### Information provided:
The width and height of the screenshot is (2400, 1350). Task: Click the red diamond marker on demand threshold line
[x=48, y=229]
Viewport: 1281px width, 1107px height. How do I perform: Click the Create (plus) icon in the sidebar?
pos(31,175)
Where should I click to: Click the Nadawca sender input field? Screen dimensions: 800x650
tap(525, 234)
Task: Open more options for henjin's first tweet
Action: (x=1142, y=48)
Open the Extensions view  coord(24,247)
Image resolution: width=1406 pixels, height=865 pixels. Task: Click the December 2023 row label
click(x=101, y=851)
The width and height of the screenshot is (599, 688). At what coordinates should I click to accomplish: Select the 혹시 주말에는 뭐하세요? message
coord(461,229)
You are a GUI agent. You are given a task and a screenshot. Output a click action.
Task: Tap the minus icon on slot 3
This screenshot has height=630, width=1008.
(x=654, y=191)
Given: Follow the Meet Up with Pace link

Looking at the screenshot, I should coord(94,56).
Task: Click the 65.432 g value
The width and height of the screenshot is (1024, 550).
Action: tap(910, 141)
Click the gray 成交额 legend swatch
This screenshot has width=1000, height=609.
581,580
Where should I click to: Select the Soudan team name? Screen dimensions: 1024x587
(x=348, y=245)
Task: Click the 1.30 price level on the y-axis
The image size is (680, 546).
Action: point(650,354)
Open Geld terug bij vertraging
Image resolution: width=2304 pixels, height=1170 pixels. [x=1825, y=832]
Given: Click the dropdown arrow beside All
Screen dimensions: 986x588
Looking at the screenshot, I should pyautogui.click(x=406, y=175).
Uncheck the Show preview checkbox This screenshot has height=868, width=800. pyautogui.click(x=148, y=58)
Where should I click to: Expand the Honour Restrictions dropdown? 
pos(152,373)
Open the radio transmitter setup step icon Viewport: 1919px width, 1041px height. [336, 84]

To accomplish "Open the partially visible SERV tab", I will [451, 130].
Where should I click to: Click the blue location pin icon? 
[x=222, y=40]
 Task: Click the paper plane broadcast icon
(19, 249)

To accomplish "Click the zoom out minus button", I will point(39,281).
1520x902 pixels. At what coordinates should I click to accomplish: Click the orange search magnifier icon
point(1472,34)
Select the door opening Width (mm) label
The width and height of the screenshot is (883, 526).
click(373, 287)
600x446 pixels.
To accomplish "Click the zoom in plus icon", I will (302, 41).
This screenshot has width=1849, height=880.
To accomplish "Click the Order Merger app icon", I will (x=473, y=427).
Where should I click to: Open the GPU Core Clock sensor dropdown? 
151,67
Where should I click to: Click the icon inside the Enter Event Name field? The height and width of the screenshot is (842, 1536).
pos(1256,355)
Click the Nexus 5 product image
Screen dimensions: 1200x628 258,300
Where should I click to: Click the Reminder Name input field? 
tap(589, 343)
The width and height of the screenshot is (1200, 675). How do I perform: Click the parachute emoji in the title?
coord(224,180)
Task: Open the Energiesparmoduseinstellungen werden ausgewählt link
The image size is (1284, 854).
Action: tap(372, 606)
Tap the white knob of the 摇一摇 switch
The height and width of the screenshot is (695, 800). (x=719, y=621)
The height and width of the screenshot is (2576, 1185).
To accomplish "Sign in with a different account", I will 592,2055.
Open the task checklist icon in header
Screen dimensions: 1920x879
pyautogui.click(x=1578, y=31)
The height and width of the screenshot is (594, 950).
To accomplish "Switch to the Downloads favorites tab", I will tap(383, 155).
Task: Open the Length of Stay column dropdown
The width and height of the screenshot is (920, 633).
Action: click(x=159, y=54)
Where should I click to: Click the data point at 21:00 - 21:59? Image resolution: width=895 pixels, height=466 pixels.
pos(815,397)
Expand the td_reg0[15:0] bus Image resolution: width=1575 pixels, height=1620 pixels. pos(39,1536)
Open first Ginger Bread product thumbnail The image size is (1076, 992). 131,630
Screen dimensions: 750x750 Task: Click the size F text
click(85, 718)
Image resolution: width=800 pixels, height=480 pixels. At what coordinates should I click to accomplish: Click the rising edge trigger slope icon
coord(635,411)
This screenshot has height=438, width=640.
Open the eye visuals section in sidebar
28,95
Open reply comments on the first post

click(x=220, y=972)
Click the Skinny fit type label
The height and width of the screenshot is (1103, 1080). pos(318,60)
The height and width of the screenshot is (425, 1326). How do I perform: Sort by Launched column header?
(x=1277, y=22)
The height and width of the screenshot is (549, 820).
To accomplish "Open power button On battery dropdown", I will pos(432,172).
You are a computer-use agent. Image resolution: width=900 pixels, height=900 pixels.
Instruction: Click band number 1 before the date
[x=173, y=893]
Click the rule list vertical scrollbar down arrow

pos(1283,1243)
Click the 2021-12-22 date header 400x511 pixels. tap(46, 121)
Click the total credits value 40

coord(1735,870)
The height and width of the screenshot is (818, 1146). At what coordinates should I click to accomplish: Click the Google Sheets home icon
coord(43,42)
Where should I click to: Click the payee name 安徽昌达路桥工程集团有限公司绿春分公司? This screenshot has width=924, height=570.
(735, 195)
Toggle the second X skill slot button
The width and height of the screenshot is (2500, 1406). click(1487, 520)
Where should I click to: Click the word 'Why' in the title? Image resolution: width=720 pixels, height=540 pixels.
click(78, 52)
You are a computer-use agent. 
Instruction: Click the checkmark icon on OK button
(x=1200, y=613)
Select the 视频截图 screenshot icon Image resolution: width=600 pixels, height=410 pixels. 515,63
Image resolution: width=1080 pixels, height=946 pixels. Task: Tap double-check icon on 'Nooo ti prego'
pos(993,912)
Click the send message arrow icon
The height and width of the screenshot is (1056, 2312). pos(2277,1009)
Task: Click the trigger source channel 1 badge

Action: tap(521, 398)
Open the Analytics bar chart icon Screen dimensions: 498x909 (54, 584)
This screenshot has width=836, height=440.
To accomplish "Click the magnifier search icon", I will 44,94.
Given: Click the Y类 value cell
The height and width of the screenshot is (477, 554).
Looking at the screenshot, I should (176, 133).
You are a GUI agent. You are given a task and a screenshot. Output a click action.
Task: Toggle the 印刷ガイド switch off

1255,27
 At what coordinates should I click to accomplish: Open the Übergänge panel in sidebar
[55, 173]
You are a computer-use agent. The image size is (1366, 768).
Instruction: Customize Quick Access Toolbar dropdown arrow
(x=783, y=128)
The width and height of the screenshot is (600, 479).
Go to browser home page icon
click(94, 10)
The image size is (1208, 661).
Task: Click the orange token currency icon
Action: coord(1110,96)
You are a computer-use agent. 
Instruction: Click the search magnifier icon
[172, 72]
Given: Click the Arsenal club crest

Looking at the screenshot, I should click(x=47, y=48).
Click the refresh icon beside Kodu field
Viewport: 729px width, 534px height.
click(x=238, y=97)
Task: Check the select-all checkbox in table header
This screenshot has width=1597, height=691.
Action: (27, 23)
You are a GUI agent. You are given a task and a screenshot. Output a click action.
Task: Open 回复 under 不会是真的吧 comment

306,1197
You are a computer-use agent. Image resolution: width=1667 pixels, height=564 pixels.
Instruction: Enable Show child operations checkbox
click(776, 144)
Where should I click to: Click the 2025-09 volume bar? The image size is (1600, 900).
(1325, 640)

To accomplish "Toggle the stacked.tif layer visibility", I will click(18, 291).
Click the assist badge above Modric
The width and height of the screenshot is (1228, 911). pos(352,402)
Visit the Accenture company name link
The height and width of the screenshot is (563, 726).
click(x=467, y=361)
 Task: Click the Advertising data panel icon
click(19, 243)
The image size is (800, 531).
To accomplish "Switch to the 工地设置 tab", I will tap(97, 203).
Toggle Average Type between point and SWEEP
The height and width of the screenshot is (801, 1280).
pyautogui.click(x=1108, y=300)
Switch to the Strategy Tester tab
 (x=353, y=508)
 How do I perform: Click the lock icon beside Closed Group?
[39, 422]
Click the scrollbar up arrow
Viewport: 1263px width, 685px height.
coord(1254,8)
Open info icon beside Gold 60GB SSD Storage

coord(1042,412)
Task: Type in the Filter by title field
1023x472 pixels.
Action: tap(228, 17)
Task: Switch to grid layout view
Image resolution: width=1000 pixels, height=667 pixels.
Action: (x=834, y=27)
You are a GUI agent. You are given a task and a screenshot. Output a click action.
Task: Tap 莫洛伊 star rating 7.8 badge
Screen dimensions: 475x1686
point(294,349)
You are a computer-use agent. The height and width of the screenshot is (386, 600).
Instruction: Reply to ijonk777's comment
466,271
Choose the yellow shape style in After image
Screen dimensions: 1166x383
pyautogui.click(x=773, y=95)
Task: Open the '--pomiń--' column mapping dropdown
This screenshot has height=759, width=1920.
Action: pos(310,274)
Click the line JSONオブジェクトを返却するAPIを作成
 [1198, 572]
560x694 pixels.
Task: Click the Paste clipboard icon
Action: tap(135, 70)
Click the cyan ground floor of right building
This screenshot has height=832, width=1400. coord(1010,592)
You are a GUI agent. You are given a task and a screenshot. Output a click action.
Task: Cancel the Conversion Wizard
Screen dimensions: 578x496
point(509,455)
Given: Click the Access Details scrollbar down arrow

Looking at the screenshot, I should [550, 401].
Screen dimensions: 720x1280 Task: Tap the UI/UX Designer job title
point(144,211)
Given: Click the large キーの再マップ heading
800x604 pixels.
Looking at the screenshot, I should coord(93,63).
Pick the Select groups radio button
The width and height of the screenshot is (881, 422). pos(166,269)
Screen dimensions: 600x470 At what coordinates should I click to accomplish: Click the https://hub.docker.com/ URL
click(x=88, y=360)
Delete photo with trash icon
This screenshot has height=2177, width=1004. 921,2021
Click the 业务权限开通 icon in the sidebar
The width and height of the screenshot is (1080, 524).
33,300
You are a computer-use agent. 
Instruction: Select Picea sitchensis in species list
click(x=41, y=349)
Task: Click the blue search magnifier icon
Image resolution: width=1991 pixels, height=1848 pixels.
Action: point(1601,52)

### What to do:
Within the records above, how many lines include the word "zoom"? State the number by itself.

### Response area:
2